I’ll note that these questions can be helpful in a variety of contexts, whether in company-wide employment engagement surveys or simply for use in one-on-ones.
I’ll also note that these are by no means the only questions you might ask as part of your employment engagement approach! Rather, I’d encourage you to view them as a framework and a jumping off point.
11 Key Employment Engagement Questions
So, with the preamble out of the way, here are some questions I think you’ll find useful in the context of any employment engagement strategy.
Are you happy at the company?
Here’s a good baseline question to ask of your employees. I’ll note that employee happiness and employee engagement are not the same thing, but they are connected, and it’s generally safe to assume that employees who aren’t happy also aren’t engaged. So, this is a respectable question to start with. Just find out whether your employees look forward to coming to work most mornings. What’s important to you?
Are your employees getting what’s really important to them? Are they able to set meaningful goals? And do they believe they can achieve those goals within your organization? You won’t know unless you ask them what matters to them. This information can be invaluable as you seek effective ways to motivate your employees.
How can we improve/how can I improve?
This one can be hard to ask, and for some employees it may be hard to answer. After all, nobody wants to hurt the boss’ feelings! Make it clear that you really value honest feedback, and that you’re ready to listen without judgment.
What barriers or obstacles do you face each day?
Are there roadblocks that keep your employees from doing their job effectively? Or, barriers that keep them from doing the parts of the job they really love? Ask about them, and then brainstorm ways to remove or minimize those roadblocks if possible.
Is this what you want to be doing?
You may have an employee who’s in one role but secretly dreams of another. It’s good to know that, and to talk earnestly about ways in which your employee can prepare and perhaps one day transition into the job they really want.
How would you like to contribute?
Most employees really want to add value to the company and contribute to the team. Some may even have some very specific ideas about how they can do so, and all they need is someone to ask them!
What can I do to make your job easier?
This may be a variation on the roadblock question above, but it’s still worth asking. Your employees may have some specific ways in which you can empower them to work better, and more efficiently. If nothing else, they will be grateful that you asked!
How do you want to work?
Different employees are motivated by different things. Some may really want the opportunity to have a more flexible schedule, to work remotely from time to time, etc. It can certainly be valuable to raise these issues and talk through them together, if that’s something the employee cares about.
Do you feel a sense of purpose?
Do you feel connected to the company’s mission? One of the key aspects of effective employment engagement strategies is articulating a clear sense of mission and showing how each employee plays a role in fulfilling that mission. Double check that you’re doing exactly that!
How would you describe our organizational culture?
Leaders should always be considering the nature of their organizational culture, and one component of that is seeing how other people in the company perceive that culture. Tell your employee there’s no right or wrong answer; you’re simply interested in their point of view!

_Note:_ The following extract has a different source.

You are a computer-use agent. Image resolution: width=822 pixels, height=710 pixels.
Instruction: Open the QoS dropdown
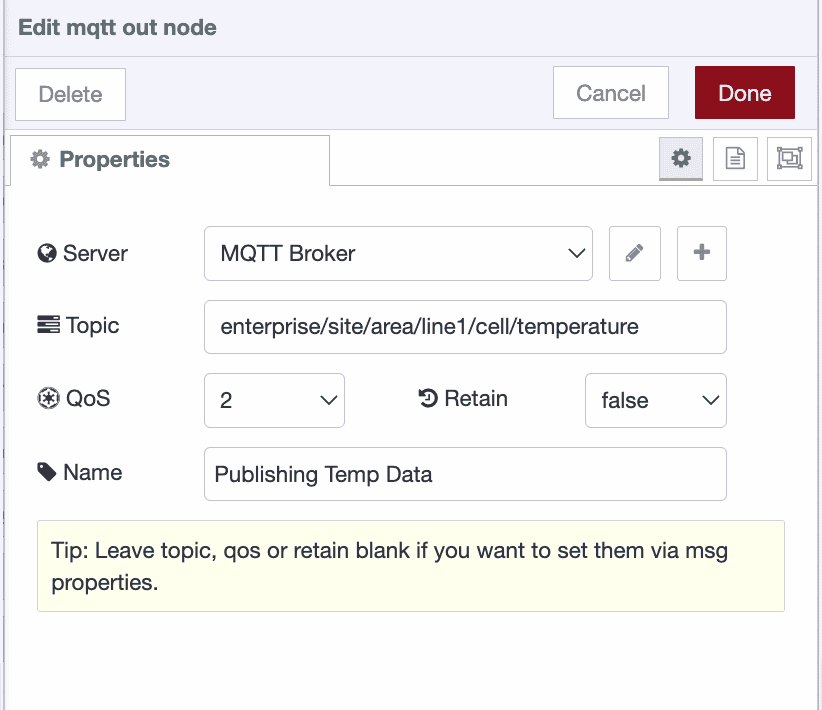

What are your long-term goals?
The ole’ “where do you see yourself in 10 years” question is a bit of a cliché, but it’s a cliché for a reason. It can be extremely helpful to determine what your employees ultimately want to achieve, and how you can help them get there.
Again, these questions aren’t meant to be exhaustive, but I hope they provide you with some fruitful avenues of discussion as you seek to better engage your team members.